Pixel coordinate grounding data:
= Beginning of Section =

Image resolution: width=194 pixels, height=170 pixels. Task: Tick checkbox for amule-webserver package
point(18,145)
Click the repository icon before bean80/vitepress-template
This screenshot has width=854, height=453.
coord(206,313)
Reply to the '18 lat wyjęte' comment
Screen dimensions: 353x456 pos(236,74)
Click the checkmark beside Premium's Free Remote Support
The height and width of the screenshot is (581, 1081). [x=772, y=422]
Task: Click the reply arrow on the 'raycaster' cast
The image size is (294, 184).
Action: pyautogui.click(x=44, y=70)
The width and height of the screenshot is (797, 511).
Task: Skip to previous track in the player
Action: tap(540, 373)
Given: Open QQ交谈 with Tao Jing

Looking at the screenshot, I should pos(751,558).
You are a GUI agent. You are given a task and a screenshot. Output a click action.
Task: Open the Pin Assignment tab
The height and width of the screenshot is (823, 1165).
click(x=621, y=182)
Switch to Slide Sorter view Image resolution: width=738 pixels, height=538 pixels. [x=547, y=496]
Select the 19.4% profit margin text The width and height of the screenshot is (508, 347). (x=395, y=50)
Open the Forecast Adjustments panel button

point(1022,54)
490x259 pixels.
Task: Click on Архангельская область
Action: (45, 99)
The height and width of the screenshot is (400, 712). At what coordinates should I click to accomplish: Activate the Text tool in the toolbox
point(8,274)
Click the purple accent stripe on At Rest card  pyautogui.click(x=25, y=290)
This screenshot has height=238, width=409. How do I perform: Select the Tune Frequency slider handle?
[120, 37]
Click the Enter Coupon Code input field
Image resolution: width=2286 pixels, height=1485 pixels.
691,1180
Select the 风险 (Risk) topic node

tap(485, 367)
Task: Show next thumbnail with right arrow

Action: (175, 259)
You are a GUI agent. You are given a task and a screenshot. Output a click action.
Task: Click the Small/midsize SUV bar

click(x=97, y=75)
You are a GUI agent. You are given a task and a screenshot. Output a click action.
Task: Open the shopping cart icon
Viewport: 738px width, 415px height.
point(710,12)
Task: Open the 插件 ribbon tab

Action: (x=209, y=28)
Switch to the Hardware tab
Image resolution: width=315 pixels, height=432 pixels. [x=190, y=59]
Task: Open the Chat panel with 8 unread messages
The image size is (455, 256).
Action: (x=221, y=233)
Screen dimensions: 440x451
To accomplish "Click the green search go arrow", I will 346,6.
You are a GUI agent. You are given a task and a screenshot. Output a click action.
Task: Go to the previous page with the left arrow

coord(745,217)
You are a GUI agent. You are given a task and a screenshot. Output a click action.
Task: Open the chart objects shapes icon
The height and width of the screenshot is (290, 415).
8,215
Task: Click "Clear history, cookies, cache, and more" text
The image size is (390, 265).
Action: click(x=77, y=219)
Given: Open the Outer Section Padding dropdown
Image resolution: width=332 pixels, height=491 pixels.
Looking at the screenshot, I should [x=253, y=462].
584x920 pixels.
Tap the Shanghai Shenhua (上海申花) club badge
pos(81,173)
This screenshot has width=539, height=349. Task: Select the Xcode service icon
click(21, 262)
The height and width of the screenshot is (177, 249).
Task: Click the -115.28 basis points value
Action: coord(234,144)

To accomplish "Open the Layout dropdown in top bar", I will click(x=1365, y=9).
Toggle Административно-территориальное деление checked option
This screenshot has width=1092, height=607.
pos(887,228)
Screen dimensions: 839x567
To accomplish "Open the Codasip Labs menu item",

= End of Section =

§ **HOW TO COMPLETE THIS TASK**
Copy out, exactly and alone, the lines of the entries above between the ones holding "Task: Show next thumbnail with right arrow" and "Task: Open the shopping cart icon", inclusive.

§ **OUTPUT OF THE TASK**
Task: Show next thumbnail with right arrow

Action: (175, 259)
You are a GUI agent. You are given a task and a screenshot. Output a click action.
Task: Click the Small/midsize SUV bar

click(x=97, y=75)
You are a GUI agent. You are given a task and a screenshot. Output a click action.
Task: Open the shopping cart icon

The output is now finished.